▸ GIVEN REQUEST: From the items below, pick out every line containing the string "Instruction", and copy each one. Match case exactly.

***** DATA TO USE *****

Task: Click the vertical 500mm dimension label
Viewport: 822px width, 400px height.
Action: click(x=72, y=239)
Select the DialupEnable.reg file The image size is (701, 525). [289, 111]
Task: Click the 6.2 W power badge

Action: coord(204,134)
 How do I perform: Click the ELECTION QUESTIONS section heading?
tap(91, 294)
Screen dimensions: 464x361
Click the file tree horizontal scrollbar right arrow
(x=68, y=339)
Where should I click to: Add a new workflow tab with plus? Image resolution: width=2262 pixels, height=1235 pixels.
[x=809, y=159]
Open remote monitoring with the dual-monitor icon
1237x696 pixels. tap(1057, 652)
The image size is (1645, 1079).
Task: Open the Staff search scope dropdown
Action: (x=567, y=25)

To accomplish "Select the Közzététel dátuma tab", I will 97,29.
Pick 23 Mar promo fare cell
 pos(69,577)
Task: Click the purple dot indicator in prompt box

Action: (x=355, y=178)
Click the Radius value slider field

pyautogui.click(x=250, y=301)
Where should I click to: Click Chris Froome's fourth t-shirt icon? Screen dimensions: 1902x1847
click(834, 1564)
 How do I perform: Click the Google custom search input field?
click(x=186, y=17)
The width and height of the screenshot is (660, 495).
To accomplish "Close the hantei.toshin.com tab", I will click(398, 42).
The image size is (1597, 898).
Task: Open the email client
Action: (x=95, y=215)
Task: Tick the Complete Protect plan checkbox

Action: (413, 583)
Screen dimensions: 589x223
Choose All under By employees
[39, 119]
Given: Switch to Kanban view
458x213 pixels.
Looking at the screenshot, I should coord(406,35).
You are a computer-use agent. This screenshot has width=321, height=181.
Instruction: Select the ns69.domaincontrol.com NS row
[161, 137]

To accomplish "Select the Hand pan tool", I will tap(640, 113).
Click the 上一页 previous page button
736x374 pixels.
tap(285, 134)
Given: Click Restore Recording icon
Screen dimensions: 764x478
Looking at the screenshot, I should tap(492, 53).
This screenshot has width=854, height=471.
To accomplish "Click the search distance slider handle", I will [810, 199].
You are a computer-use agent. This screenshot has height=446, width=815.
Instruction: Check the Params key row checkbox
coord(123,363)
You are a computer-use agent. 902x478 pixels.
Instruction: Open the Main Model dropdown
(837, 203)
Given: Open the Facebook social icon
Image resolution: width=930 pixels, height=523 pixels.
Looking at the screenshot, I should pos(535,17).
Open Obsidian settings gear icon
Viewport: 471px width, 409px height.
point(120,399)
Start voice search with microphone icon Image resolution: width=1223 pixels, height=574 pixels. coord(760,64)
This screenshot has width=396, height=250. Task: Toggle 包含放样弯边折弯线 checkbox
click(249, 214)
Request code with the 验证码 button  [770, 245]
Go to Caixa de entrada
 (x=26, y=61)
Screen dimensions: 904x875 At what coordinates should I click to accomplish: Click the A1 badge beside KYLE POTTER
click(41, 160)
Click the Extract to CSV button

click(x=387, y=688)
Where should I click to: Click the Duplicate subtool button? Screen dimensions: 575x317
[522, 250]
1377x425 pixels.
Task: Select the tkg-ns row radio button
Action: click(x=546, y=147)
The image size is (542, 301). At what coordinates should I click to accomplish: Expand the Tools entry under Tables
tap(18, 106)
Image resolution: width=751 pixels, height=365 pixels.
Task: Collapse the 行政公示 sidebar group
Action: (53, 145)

*****

▸ ANSWER TO THIS PROBLEM:
Instruction: Select the ns69.domaincontrol.com NS row
Instruction: Check the Params key row checkbox
Instruction: Open the Main Model dropdown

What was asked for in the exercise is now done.